Anyway, I wanted to let you know that I’ve not been intentionally rude by not replying to messages. Hopefully, things will continue to improve as days pass and I’ll soon return to blogging regularly, hosting WPA Online classes (exciting new classes are in the works and will be available very soon), and handling other important business.

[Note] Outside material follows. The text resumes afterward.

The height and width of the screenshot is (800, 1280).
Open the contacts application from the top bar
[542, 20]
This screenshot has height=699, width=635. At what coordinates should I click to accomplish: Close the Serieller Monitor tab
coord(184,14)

Thanks to everyone who wrote to express their concern and to wish me well. I couldn’t read your messages until recently, but when I did, well, very much appreciated.

“What A Wonderful World”

Louis Armstrong
I see trees of green
Red roses too
I see them bloom
For me and you
And I think to myself
What a wonderful world
I see skies of blue
And clouds of white
The bright blessed day
The dark sacred night
And I think to myself
What a wonderful world
The colors of the rainbow
So pretty in the sky
Are also on the faces
Of people going by
I see friends shaking hands
Saying, “How do you do?”
They’re really saying
“I love you”
I hear babies cry
I watch them grow
They’ll learn much more
Than I’ll never know
And I think to myself
What a wonderful world
Yes, I think to myself
What a wonderful world
Oh yeah

21 replies
  1. Merit Clark
    Merit Clark says:

    Lee, this sounds utterly terrifying. I’m so sorry for an additional trial on top of everything you’ve gone through the last few years. Thankfully it sounds like you finally got the answers and help you need. Sending prayers for a full recovery and for healing. Hang in there.

  2. Marilyn Levinson
    Marilyn Levinson says:

    What a frightening ordeal you went through, Lee. So glad your eyesight is practically back to normal. Since childhood my vision has never been great, but I appreciate that I see well enough to do everything I need and want to do.

  3. Jenni
    Jenni says:

    Thank God they caught it! I had a similar experience with shingles. Caught it right before it got to the edge of my eyesight. Scary, but yours sounds so much worse. Can’t stand people messing with my eyes!

  4. Pen Wize
    Pen Wize says:

    I’ve been wondering how you were doing. Sounds like a terrifying and awful experience. I’m happy to hear things are improving. Thank god for the specialist/boss man. May your eyes continue to improve.

  5. Deborah
    Deborah says:

    What a nightmare. I can’t even imagine the pain. Let alone the emotional anxiety and concern. what a horrible situation. I’m very glad it’s not permanent. I can tell a man wrote this because most females would describe that pain to the tee 🙂 I kept waiting to read that it was vaccination or Covid related.

  6. Pat Marinelli
    Pat Marinelli says:

    Lee, so glad you finally got the help you needed and your vision is coming back. It’s rough getting old, but hand in there. Sending good thoughts and prayer for a complete and speedy recovery.

  7. Kaye George
    Kaye George says:

    As a person with precarious eyesight, I read this avidly and hope all will be well. (One detached retina and a recent “something” that took out the middle vision in one eye.) We NEED our eyes!!! Good to “see” you back!

  8. Evelyn
    Evelyn says:

    I am happy to hear that somehow the boss aka specialist was alerted to your condition and your eyesight is back. Must have been incredibly disconcerting to be in that position. Life and age, never know what they are teaming up to send you next but you cannot have one without the other as my dr told me when I complained about the vagaries of aging. Best of luck to you and yours!

  9. Jeff Mariotte
    Jeff Mariotte says:

    Lee, I’m really glad that you’re seeing improvement (see what I did there?)! Loss of vision is a great fear of mine; my mother was essentially blind for a few years before she passed, due to macular degeneration.